__DIRECTIONS FOR THIS TASK__:
Return the full listing, keeping every line exactly as it is.
====================
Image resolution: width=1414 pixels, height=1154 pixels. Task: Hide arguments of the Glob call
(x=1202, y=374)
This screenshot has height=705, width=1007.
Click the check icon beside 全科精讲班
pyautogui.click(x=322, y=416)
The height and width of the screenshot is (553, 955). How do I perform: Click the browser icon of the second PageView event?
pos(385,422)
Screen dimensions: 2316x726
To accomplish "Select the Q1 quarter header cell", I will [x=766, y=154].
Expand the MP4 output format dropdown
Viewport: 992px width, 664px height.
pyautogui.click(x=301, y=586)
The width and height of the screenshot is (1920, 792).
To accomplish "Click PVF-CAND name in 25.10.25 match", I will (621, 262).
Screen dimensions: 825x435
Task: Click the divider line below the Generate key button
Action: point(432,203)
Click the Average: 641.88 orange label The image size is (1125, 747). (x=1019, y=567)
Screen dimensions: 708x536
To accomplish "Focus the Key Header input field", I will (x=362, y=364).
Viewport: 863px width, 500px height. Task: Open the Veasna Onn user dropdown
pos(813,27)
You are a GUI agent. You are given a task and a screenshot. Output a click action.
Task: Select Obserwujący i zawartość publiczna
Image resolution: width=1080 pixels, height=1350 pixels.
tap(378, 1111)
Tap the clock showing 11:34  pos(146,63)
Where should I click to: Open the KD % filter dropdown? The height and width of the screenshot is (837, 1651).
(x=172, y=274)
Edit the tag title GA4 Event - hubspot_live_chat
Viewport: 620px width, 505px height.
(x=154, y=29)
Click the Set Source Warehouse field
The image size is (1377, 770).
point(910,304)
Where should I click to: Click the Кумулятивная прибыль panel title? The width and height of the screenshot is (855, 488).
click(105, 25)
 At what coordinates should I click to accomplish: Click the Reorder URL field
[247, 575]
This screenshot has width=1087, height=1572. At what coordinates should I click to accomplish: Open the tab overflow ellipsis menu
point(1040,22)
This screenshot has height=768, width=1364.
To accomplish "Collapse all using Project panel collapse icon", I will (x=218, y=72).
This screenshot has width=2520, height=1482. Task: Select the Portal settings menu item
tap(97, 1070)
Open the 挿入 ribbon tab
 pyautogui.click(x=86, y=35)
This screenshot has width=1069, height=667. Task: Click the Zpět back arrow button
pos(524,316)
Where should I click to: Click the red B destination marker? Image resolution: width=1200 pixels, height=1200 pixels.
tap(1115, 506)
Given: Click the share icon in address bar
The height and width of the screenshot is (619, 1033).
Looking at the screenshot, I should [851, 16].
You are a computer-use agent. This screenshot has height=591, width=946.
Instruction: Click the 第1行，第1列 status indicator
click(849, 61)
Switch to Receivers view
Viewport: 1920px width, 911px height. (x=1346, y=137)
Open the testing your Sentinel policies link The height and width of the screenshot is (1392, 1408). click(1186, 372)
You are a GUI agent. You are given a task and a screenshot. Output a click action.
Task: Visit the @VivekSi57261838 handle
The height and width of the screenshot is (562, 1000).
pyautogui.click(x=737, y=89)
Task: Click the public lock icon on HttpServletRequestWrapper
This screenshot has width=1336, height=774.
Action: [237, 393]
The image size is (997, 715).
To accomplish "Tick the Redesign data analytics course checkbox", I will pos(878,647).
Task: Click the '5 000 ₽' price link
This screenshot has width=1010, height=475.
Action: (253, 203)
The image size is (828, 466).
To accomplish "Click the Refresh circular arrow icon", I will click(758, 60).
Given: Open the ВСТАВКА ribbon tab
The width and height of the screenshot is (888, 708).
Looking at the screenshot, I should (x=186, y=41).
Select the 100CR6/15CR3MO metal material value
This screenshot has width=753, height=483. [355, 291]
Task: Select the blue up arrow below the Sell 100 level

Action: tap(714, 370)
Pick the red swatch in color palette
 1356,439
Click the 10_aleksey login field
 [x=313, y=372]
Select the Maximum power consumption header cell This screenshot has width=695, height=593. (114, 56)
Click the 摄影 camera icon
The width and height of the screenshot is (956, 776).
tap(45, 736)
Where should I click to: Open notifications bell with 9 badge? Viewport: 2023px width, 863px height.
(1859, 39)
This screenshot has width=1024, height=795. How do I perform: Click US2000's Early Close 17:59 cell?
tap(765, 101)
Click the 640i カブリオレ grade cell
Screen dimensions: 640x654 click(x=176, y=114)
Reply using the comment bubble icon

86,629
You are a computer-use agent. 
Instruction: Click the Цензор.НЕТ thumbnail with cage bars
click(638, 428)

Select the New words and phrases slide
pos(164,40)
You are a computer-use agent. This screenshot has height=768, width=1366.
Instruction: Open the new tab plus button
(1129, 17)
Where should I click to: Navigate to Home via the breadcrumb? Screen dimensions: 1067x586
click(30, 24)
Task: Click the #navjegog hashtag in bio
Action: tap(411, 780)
====================
__WORKED SOLUTION__:
Image resolution: width=1414 pixels, height=1154 pixels. Task: Hide arguments of the Glob call
(x=1202, y=374)
This screenshot has height=705, width=1007.
Click the check icon beside 全科精讲班
pyautogui.click(x=322, y=416)
The height and width of the screenshot is (553, 955). How do I perform: Click the browser icon of the second PageView event?
pos(385,422)
Screen dimensions: 2316x726
To accomplish "Select the Q1 quarter header cell", I will [x=766, y=154].
Expand the MP4 output format dropdown
Viewport: 992px width, 664px height.
pyautogui.click(x=301, y=586)
The width and height of the screenshot is (1920, 792).
To accomplish "Click PVF-CAND name in 25.10.25 match", I will (621, 262).
Screen dimensions: 825x435
Task: Click the divider line below the Generate key button
Action: point(432,203)
Click the Average: 641.88 orange label The image size is (1125, 747). (x=1019, y=567)
Screen dimensions: 708x536
To accomplish "Focus the Key Header input field", I will (x=362, y=364).
Viewport: 863px width, 500px height. Task: Open the Veasna Onn user dropdown
pos(813,27)
You are a GUI agent. You are given a task and a screenshot. Output a click action.
Task: Select Obserwujący i zawartość publiczna
Image resolution: width=1080 pixels, height=1350 pixels.
tap(378, 1111)
Tap the clock showing 11:34  pos(146,63)
Where should I click to: Open the KD % filter dropdown? The height and width of the screenshot is (837, 1651).
(x=172, y=274)
Edit the tag title GA4 Event - hubspot_live_chat
Viewport: 620px width, 505px height.
(x=154, y=29)
Click the Set Source Warehouse field
The image size is (1377, 770).
point(910,304)
Where should I click to: Click the Кумулятивная прибыль panel title? The width and height of the screenshot is (855, 488).
click(105, 25)
 At what coordinates should I click to accomplish: Click the Reorder URL field
[247, 575]
This screenshot has width=1087, height=1572. At what coordinates should I click to accomplish: Open the tab overflow ellipsis menu
point(1040,22)
This screenshot has height=768, width=1364.
To accomplish "Collapse all using Project panel collapse icon", I will (x=218, y=72).
This screenshot has width=2520, height=1482. Task: Select the Portal settings menu item
tap(97, 1070)
Open the 挿入 ribbon tab
 pyautogui.click(x=86, y=35)
This screenshot has width=1069, height=667. Task: Click the Zpět back arrow button
pos(524,316)
Where should I click to: Click the red B destination marker? Image resolution: width=1200 pixels, height=1200 pixels.
tap(1115, 506)
Given: Click the share icon in address bar
The height and width of the screenshot is (619, 1033).
Looking at the screenshot, I should [851, 16].
You are a computer-use agent. This screenshot has height=591, width=946.
Instruction: Click the 第1行，第1列 status indicator
click(849, 61)
Switch to Receivers view
Viewport: 1920px width, 911px height. (x=1346, y=137)
Open the testing your Sentinel policies link The height and width of the screenshot is (1392, 1408). click(1186, 372)
You are a GUI agent. You are given a task and a screenshot. Output a click action.
Task: Visit the @VivekSi57261838 handle
The height and width of the screenshot is (562, 1000).
pyautogui.click(x=737, y=89)
Task: Click the public lock icon on HttpServletRequestWrapper
This screenshot has width=1336, height=774.
Action: [237, 393]
The image size is (997, 715).
To accomplish "Tick the Redesign data analytics course checkbox", I will pos(878,647).
Task: Click the '5 000 ₽' price link
This screenshot has width=1010, height=475.
Action: (253, 203)
The image size is (828, 466).
To accomplish "Click the Refresh circular arrow icon", I will click(758, 60).
Given: Open the ВСТАВКА ribbon tab
The width and height of the screenshot is (888, 708).
Looking at the screenshot, I should (x=186, y=41).
Select the 100CR6/15CR3MO metal material value
This screenshot has width=753, height=483. [355, 291]
Task: Select the blue up arrow below the Sell 100 level

Action: tap(714, 370)
Pick the red swatch in color palette
 1356,439
Click the 10_aleksey login field
 [x=313, y=372]
Select the Maximum power consumption header cell This screenshot has width=695, height=593. (114, 56)
Click the 摄影 camera icon
The width and height of the screenshot is (956, 776).
tap(45, 736)
Where should I click to: Open notifications bell with 9 badge? Viewport: 2023px width, 863px height.
(1859, 39)
This screenshot has width=1024, height=795. How do I perform: Click US2000's Early Close 17:59 cell?
tap(765, 101)
Click the 640i カブリオレ grade cell
Screen dimensions: 640x654 click(x=176, y=114)
Reply using the comment bubble icon

86,629
You are a computer-use agent. 
Instruction: Click the Цензор.НЕТ thumbnail with cage bars
click(638, 428)

Select the New words and phrases slide
pos(164,40)
You are a computer-use agent. This screenshot has height=768, width=1366.
Instruction: Open the new tab plus button
(1129, 17)
Where should I click to: Navigate to Home via the breadcrumb? Screen dimensions: 1067x586
click(30, 24)
Task: Click the #navjegog hashtag in bio
Action: tap(411, 780)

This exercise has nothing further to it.